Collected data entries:
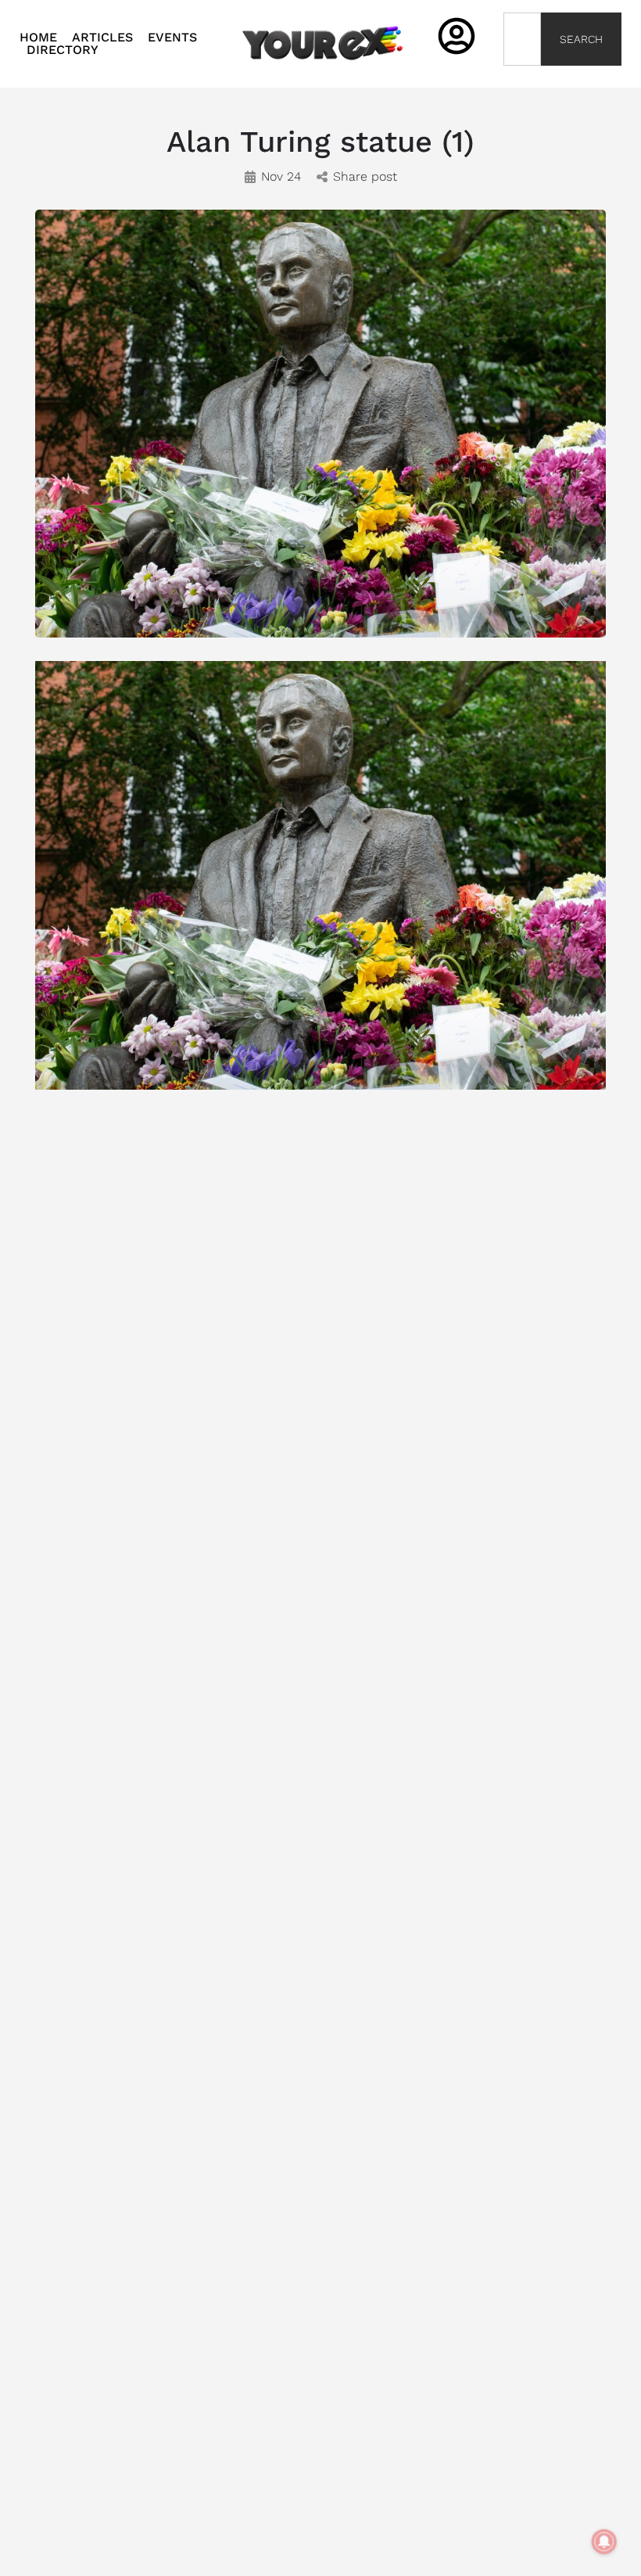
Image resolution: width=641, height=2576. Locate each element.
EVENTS (172, 37)
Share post (365, 176)
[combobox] (522, 39)
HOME (38, 37)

What to do: Return all the data exactly, pictures omitted.

Result of the exercise:
Image resolution: width=641, height=2576. Locate each element.
EVENTS (172, 37)
Share post (365, 176)
[combobox] (522, 39)
HOME (38, 37)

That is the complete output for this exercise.